> **What the exercise asks**
Rewrite each line of the records below as one string in a JSON list, skipping blank lines.

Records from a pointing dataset
★ ★ ★ ★ ★ ★ ★

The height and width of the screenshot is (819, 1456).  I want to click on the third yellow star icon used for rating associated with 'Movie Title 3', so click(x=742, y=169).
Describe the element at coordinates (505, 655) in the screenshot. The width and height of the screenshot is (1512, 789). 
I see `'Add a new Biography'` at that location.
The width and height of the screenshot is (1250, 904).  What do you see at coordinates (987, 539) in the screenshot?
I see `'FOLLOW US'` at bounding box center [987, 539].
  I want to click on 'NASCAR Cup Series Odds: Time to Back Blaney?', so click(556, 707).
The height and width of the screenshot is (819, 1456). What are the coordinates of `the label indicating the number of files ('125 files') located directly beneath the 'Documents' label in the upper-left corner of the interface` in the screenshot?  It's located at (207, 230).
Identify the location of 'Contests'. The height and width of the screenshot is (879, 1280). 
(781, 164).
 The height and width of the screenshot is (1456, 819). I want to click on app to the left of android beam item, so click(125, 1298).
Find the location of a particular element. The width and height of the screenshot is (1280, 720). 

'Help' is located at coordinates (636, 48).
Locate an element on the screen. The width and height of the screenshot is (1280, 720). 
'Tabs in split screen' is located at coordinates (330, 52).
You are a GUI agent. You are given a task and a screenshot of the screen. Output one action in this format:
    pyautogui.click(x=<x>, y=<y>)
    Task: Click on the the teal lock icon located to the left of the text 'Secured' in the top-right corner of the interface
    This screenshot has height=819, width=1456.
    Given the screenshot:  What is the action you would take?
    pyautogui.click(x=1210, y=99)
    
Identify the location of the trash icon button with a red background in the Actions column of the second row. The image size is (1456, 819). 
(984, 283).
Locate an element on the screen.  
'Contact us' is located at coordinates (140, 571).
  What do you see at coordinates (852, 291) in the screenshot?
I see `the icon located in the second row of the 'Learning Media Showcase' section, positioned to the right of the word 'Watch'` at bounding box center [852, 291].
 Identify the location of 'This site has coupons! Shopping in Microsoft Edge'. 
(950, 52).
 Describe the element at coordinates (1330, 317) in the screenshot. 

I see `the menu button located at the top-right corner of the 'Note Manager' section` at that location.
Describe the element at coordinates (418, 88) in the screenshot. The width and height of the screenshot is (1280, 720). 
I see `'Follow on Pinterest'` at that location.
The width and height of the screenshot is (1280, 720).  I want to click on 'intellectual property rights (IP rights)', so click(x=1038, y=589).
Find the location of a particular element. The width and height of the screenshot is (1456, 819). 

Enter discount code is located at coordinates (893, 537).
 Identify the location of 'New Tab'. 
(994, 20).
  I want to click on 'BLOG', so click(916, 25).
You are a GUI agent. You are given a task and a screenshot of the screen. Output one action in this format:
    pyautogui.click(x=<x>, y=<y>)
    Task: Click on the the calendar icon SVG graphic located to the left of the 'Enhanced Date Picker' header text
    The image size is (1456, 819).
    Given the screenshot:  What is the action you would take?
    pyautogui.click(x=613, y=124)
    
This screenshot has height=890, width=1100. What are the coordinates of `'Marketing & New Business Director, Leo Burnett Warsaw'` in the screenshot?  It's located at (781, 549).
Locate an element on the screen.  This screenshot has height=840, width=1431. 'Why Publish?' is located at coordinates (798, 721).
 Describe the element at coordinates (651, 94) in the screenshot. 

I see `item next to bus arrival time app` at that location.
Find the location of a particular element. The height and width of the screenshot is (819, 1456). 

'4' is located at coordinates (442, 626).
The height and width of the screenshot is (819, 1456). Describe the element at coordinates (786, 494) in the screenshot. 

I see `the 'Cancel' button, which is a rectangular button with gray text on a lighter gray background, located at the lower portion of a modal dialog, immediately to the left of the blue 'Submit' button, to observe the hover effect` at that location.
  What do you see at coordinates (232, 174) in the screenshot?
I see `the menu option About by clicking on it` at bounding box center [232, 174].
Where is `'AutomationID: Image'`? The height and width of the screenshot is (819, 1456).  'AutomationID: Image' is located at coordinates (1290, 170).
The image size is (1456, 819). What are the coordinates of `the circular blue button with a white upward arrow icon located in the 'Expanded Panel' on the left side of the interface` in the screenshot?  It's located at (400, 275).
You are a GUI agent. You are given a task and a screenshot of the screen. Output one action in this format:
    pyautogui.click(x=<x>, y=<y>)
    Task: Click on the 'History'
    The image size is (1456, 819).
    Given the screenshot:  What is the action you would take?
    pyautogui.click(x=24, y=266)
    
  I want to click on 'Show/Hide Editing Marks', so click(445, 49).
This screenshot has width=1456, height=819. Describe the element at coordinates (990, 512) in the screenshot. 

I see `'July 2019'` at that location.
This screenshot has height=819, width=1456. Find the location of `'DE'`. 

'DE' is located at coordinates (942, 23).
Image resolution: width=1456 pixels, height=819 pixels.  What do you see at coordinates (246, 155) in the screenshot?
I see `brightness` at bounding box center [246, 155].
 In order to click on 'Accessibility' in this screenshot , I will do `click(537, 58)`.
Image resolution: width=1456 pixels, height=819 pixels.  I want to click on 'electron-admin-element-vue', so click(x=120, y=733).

★ ★ ★ ★ ★ ★ ★

> **Result for this task**
[
  "The height and width of the screenshot is (819, 1456).  I want to click on the third yellow star icon used for rating associated with 'Movie Title 3', so click(x=742, y=169).",
  "Describe the element at coordinates (505, 655) in the screenshot. The width and height of the screenshot is (1512, 789). ",
  "I see `'Add a new Biography'` at that location.",
  "The width and height of the screenshot is (1250, 904).  What do you see at coordinates (987, 539) in the screenshot?",
  "I see `'FOLLOW US'` at bounding box center [987, 539].",
  "  I want to click on 'NASCAR Cup Series Odds: Time to Back Blaney?', so click(556, 707).",
  "The height and width of the screenshot is (819, 1456). What are the coordinates of `the label indicating the number of files ('125 files') located directly beneath the 'Documents' label in the upper-left corner of the interface` in the screenshot?  It's located at (207, 230).",
  "Identify the location of 'Contests'. The height and width of the screenshot is (879, 1280). ",
  "(781, 164).",
  " The height and width of the screenshot is (1456, 819). I want to click on app to the left of android beam item, so click(125, 1298).",
  "Find the location of a particular element. The width and height of the screenshot is (1280, 720). ",
  "'Help' is located at coordinates (636, 48).",
  "Locate an element on the screen. The width and height of the screenshot is (1280, 720). ",
  "'Tabs in split screen' is located at coordinates (330, 52).",
  "You are a GUI agent. You are given a task and a screenshot of the screen. Output one action in this format:",
  "    pyautogui.click(x=<x>, y=<y>)",
  "    Task: Click on the the teal lock icon located to the left of the text 'Secured' in the top-right corner of the interface",
  "    This screenshot has height=819, width=1456.",
  "    Given the screenshot:  What is the action you would take?",
  "    pyautogui.click(x=1210, y=99)",
  "Identify the location of the trash icon button with a red background in the Actions column of the second row. The image size is (1456, 819). ",
  "(984, 283).",
  "Locate an element on the screen.  ",
  "'Contact us' is located at coordinates (140, 571).",
  "  What do you see at coordinates (852, 291) in the screenshot?",
  "I see `the icon located in the second row of the 'Learning Media Showcase' section, positioned to the right of the word 'Watch'` at bounding box center [852, 291].",
  " Identify the location of 'This site has coupons! Shopping in Microsoft Edge'. ",
  "(950, 52).",
  " Describe the element at coordinates (1330, 317) in the screenshot. ",
  "I see `the menu button located at the top-right corner of the 'Note Manager' section` at that location.",
  "Describe the element at coordinates (418, 88) in the screenshot. The width and height of the screenshot is (1280, 720). ",
  "I see `'Follow on Pinterest'` at that location.",
  "The width and height of the screenshot is (1280, 720).  I want to click on 'intellectual property rights (IP rights)', so click(x=1038, y=589).",
  "Find the location of a particular element. The width and height of the screenshot is (1456, 819). ",
  "Enter discount code is located at coordinates (893, 537).",
  " Identify the location of 'New Tab'. ",
  "(994, 20).",
  "  I want to click on 'BLOG', so click(916, 25).",
  "You are a GUI agent. You are given a task and a screenshot of the screen. Output one action in this format:",
  "    pyautogui.click(x=<x>, y=<y>)",
  "    Task: Click on the the calendar icon SVG graphic located to the left of the 'Enhanced Date Picker' header text",
  "    The image size is (1456, 819).",
  "    Given the screenshot:  What is the action you would take?",
  "    pyautogui.click(x=613, y=124)",
  "This screenshot has height=890, width=1100. What are the coordinates of `'Marketing & New Business Director, Leo Burnett Warsaw'` in the screenshot?  It's located at (781, 549).",
  "Locate an element on the screen.  This screenshot has height=840, width=1431. 'Why Publish?' is located at coordinates (798, 721).",
  " Describe the element at coordinates (651, 94) in the screenshot. ",
  "I see `item next to bus arrival time app` at that location.",
  "Find the location of a particular element. The height and width of the screenshot is (819, 1456). ",
  "'4' is located at coordinates (442, 626).",
  "The height and width of the screenshot is (819, 1456). Describe the element at coordinates (786, 494) in the screenshot. ",
  "I see `the 'Cancel' button, which is a rectangular button with gray text on a lighter gray background, located at the lower portion of a modal dialog, immediately to the left of the blue 'Submit' button, to observe the hover effect` at that location.",
  "  What do you see at coordinates (232, 174) in the screenshot?",
  "I see `the menu option About by clicking on it` at bounding box center [232, 174].",
  "Where is `'AutomationID: Image'`? The height and width of the screenshot is (819, 1456).  'AutomationID: Image' is located at coordinates (1290, 170).",
  "The image size is (1456, 819). What are the coordinates of `the circular blue button with a white upward arrow icon located in the 'Expanded Panel' on the left side of the interface` in the screenshot?  It's located at (400, 275).",
  "You are a GUI agent. You are given a task and a screenshot of the screen. Output one action in this format:",
  "    pyautogui.click(x=<x>, y=<y>)",
  "    Task: Click on the 'History'",
  "    The image size is (1456, 819).",
  "    Given the screenshot:  What is the action you would take?",
  "    pyautogui.click(x=24, y=266)",
  "  I want to click on 'Show/Hide Editing Marks', so click(445, 49).",
  "This screenshot has width=1456, height=819. Describe the element at coordinates (990, 512) in the screenshot. ",
  "I see `'July 2019'` at that location.",
  "This screenshot has height=819, width=1456. Find the location of `'DE'`. ",
  "'DE' is located at coordinates (942, 23).",
  "Image resolution: width=1456 pixels, height=819 pixels.  What do you see at coordinates (246, 155) in the screenshot?",
  "I see `brightness` at bounding box center [246, 155].",
  " In order to click on 'Accessibility' in this screenshot , I will do `click(537, 58)`.",
  "Image resolution: width=1456 pixels, height=819 pixels.  I want to click on 'electron-admin-element-vue', so click(x=120, y=733)."
]